Hong Kong, primaires en Argentine, affaire Epstein, décès du chanteur ivoirien DJ Arafat, l’actualité du 12 août en 4 photos

 

Manifestation prodémocratie à l’aéroport international de Hong Kong le 12 juillet 2019 – AFP / Manan VATSYAYANA

« Oeil pour oeil » : marée noire de manifestants à l’aéroport de Hong Kong

Les manifestants qui ont afflué lundi à l’aéroport de Hong Kong ont vite inondé le hall des arrivées de noir, la couleur du mouvement prodémocratie qui secoue l’ancienne colonie britannique rétrocédée en 1997 à la Chine.

Les voyageurs arrivant à l’aéroport ont été salués par des milliers de militants prodémocratie scandant « Combattez avec Hong Kong, combattez pour la liberté ! ».

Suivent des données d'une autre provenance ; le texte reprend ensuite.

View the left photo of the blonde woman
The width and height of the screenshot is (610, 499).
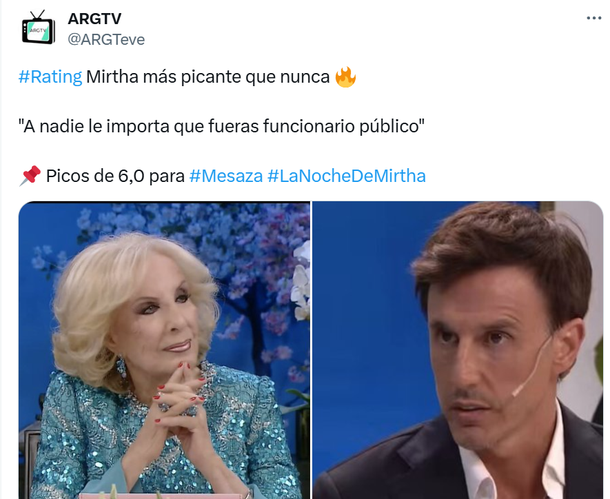(164, 350)
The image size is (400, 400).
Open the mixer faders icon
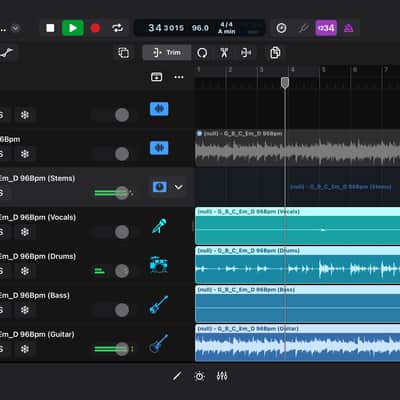tap(222, 376)
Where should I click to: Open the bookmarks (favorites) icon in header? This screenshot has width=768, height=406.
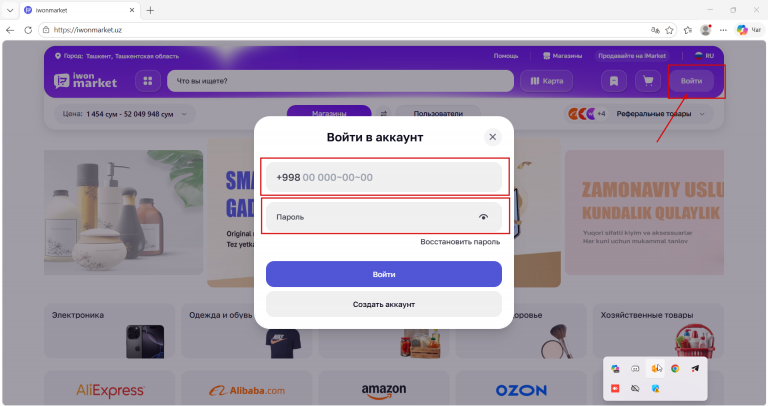click(x=614, y=81)
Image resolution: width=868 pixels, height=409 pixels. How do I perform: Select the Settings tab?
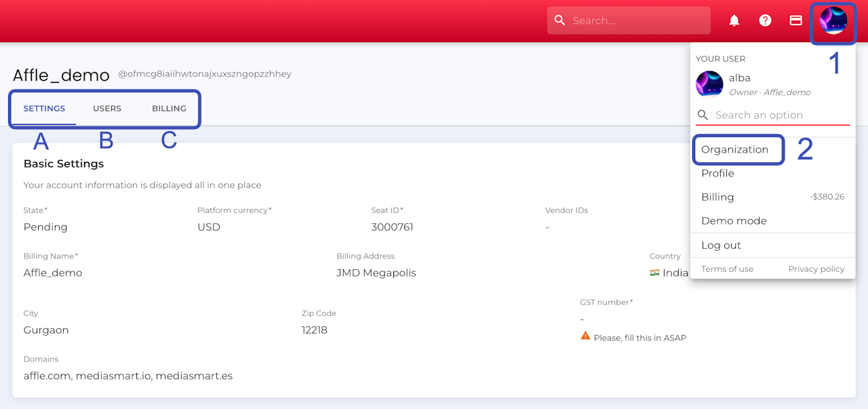pos(44,109)
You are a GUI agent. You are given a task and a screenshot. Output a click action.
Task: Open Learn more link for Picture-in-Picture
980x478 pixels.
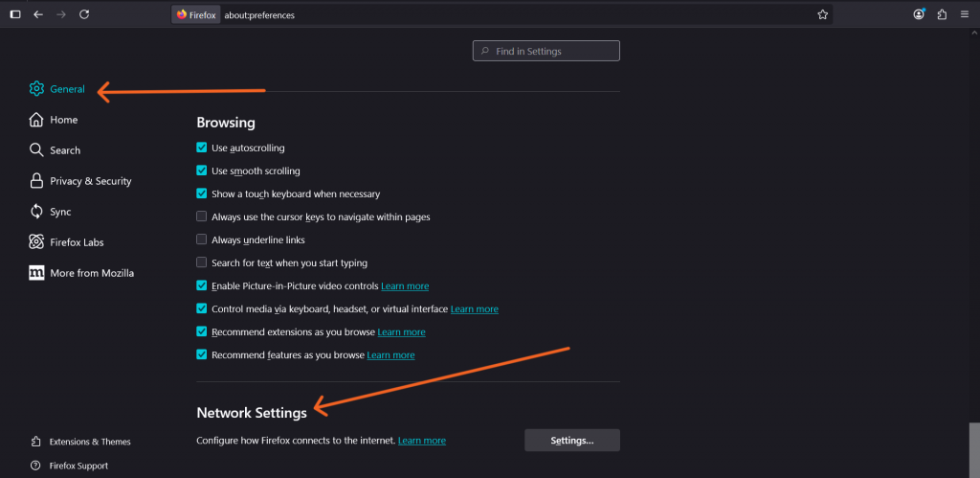(405, 286)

La plupart des manifestants portaient des vêtements noirs, signes caractéristiques du mouvement, des casques de chantier ou des masques à gaz. Beaucoup ont ajouté un nouvel accessoire lundi: un bandeau ou un cache sur l’oeil pour rendre hommage à une femme qui a été grièvement blessée au visage dimanche soir lors d’une manifestation.

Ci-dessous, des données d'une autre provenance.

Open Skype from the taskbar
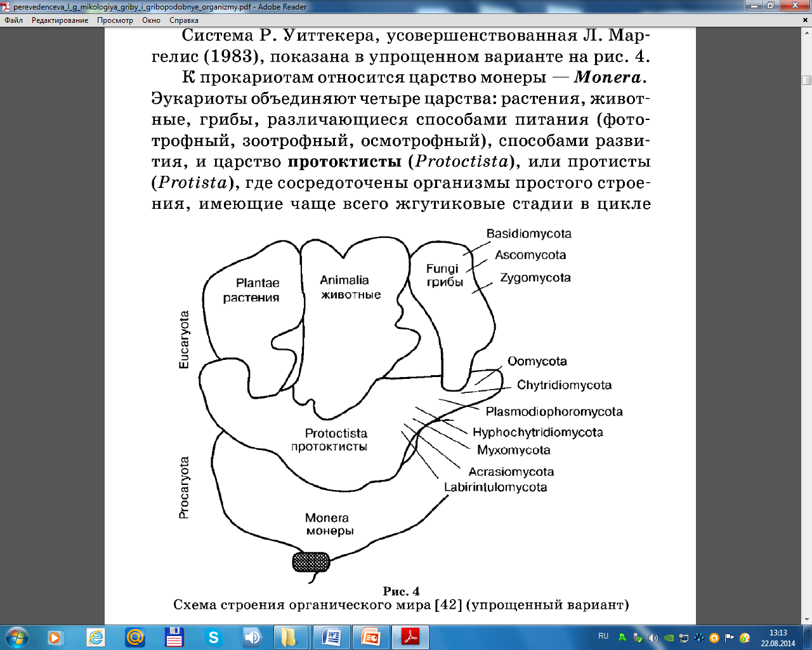Image resolution: width=812 pixels, height=650 pixels. coord(214,637)
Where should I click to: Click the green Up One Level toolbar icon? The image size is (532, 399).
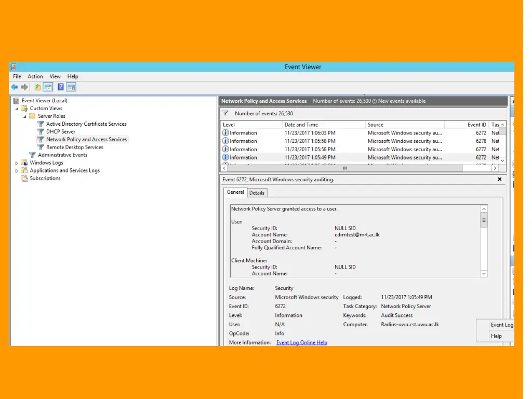tap(37, 87)
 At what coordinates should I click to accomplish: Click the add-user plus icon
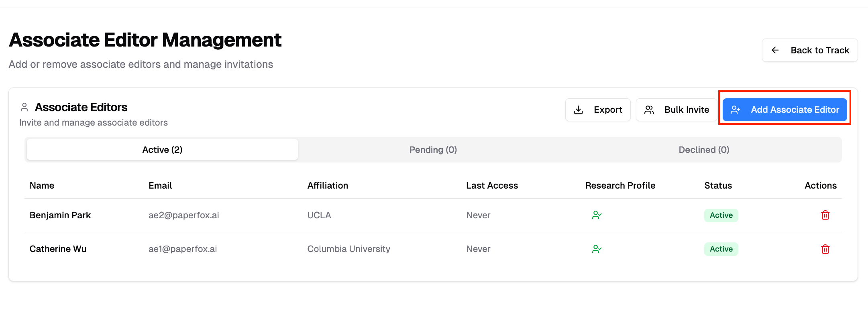click(x=736, y=110)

La femme, qui n’a pas été identifiée, aurait été heurtée par des projectiles lancés par la police, et aurait perdu la vue selon des rumeurs. Des images de son visage baigné de sang alors qu’elle gisait sur le sol sont rapidement devenues virales et figuraient sur des affiches appelant à manifester, avec le slogan « Oeil pour oeil ». « Les policiers de Hong Kong nous tuent », pouvait-on lire sur une banderole brandie par un manifestant. « Hong Kong n’est plus sûre », disait une autre.

Sur les murs, colonnes et barrières de l’aéroport, les manifestants ont écrit en rouge « Oeil pour oeil » en anglais et en chinois. « Les policiers de Hong Kong sont devenus fous et leur violence outrepasse les lignes directrices qui leur sont fixées », a déclaré un manifestant de 22 ans qui n’a donné que son nom de famille: Law. « Les habitants de Hong Kong doivent se soulever et ne pas avoir peur », a-t-il ajouté.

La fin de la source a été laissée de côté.